* [About this exercise]
Where the line containing "Task: Click the 1.3K vote count" appears below, start there and repeat each line exactly to the end. Leave the pictures out.

* [Extracted data]
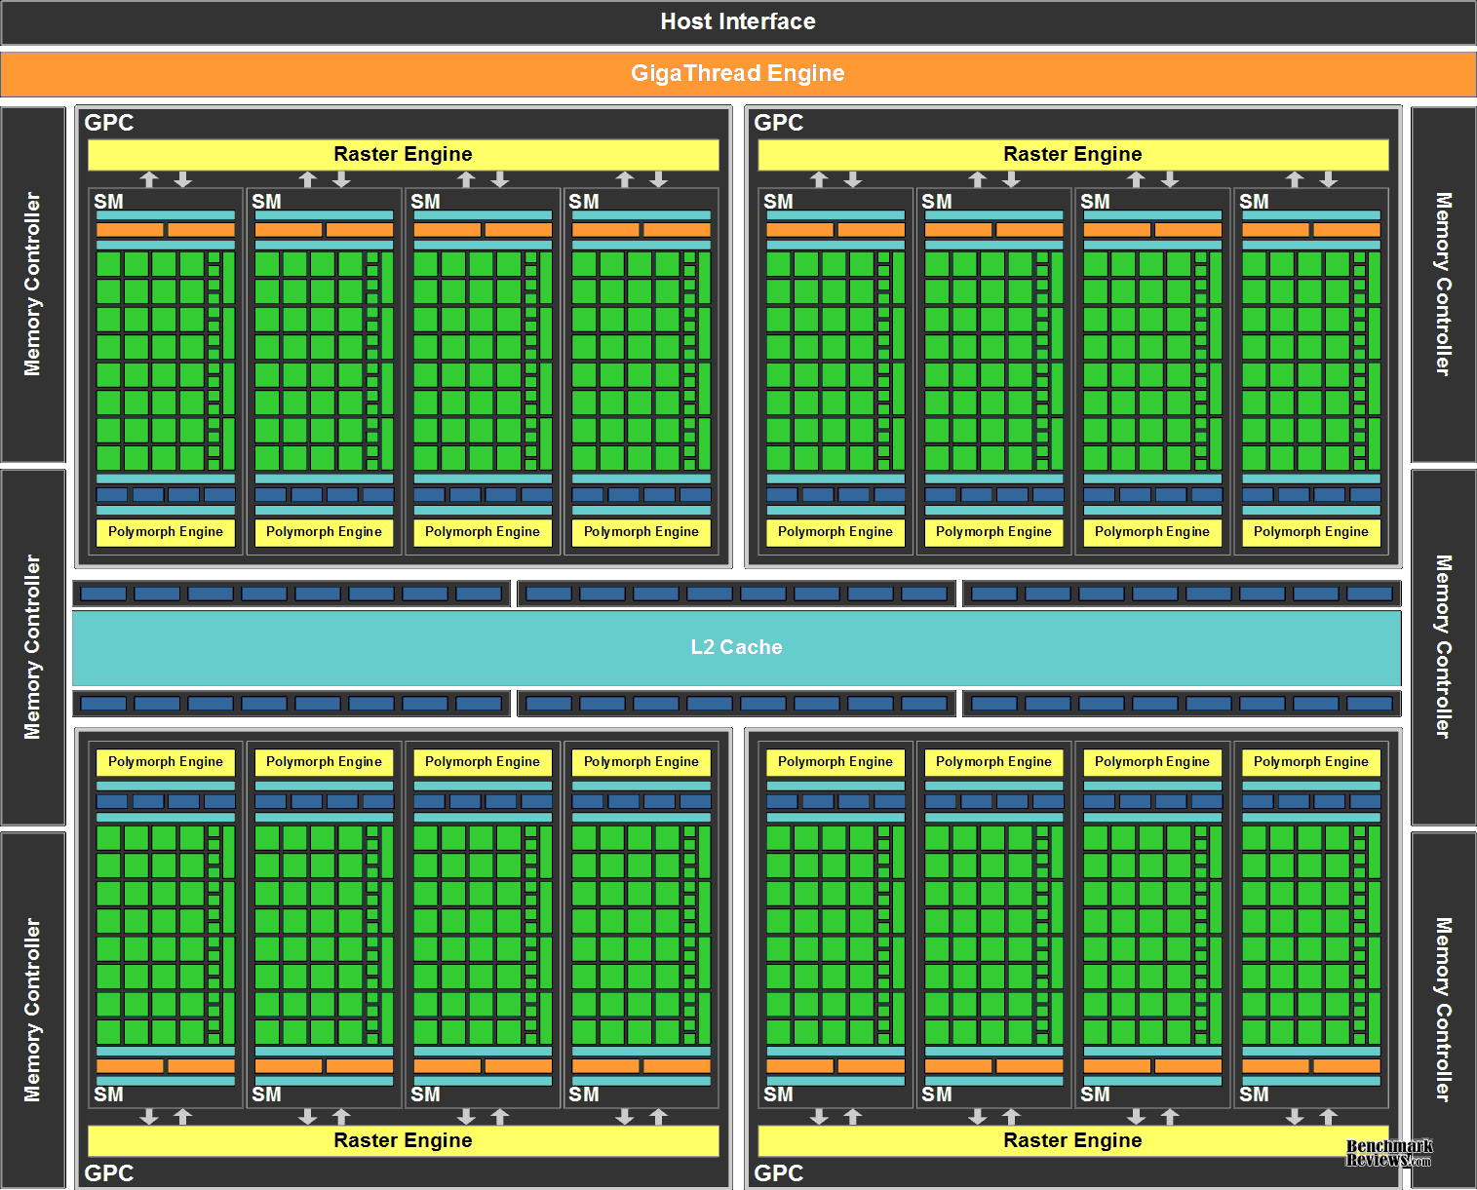The width and height of the screenshot is (1477, 1190).
Task: Click the down arrow above first SM in top-left GPC
Action: [183, 179]
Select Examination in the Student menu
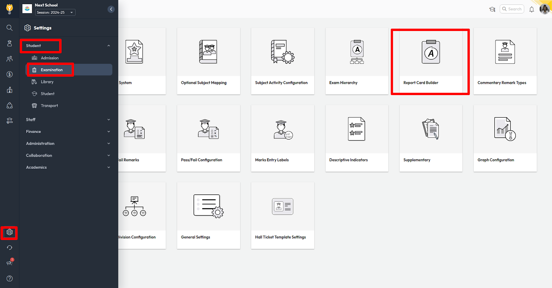The image size is (552, 288). 52,70
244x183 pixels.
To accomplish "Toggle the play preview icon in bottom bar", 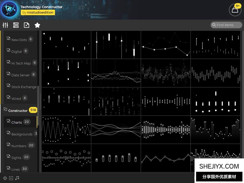I will coord(11,178).
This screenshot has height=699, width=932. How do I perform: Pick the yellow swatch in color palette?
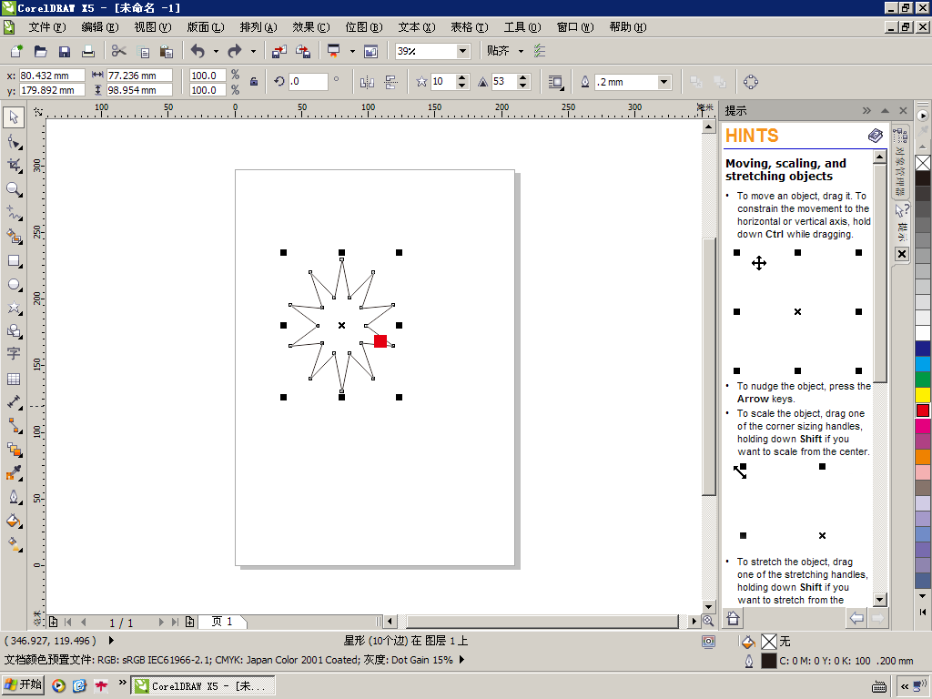(923, 394)
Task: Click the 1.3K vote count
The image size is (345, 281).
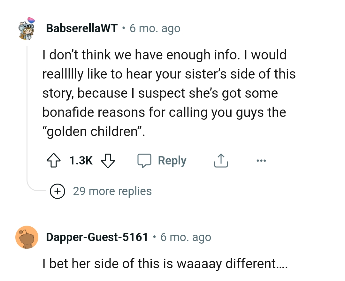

* [Response area]
Task: Click the 1.3K vote count
The image size is (345, 281).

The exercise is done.